SGI-dochter Cray Research heeft de nieuwe generatie onthuld van zijn supercomputers. Deze hebben een theoretisch prestatieplafond van vier gigaflops (miljard zwevende komma-berekeningen).
Hiermee zijn de processoren van deze SV1-serie twee keer zo snel als de chips van de voorgaande generatie. De nieuwe systemen verschijnen in augustus op de markt en zijn geprijsd vanaf een half miljoen dollar.
De nu aangekondigde prestatieverbetering is voor Cray-gebruikers een relatief kleine sprong voorwaarts. "Dit is slechts een ‘plaatsbehouder’. Het verhogen van de prestaties is niet SGI’s hoogste prioriteit. Zij richten zich op de massamarkt voor servers en werkstations", meent Wall Street-analist Gary Smaby van onderzoeksbureau Smaby Group. Silicon Graphics (SGI) ontkent dit en benadrukt ook de prijsdalingen van de afgelopen jaren. "Je krijgt nu maximaal acht keer het aantal gigaflops voor je dollar", zei platformdirecteur Bill Minto van Silicon, dat Cray in 1996 overnam voor 740 miljoen dollar. Het moederbedrijf voorspelt dat de hierop volgende generatie tientallen gigaflops aan zal kunnen.

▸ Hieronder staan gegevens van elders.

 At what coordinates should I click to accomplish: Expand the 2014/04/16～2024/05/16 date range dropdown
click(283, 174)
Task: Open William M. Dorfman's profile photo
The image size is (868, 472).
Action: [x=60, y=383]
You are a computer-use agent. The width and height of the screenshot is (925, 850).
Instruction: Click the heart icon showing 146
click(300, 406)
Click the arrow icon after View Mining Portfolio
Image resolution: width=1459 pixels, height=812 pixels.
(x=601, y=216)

De doelmarkt voor de nu gelanceerde supercomputers omvat de overheidssector, de auto- en luchtvaartindustrie en de medische, wetenschaps- en onderwijswereld. Klanten in die doelgroep hebben veel computerkracht nodig voor bijvoorbeeld het voorspellen van weerspatronen, het simuleren van auto-ongelukken en het ontwerpen van vliegtuigen en medicijnen. De markt voor supercomputers met een prijs boven de één miljoen dollar heeft volgens onderzoeksbureau IDC een omvang van ruim 1,1 miljard dollar. Deze sector groeit echter langzaam en is klein vergeleken met de markt voor werkstations en PC’s.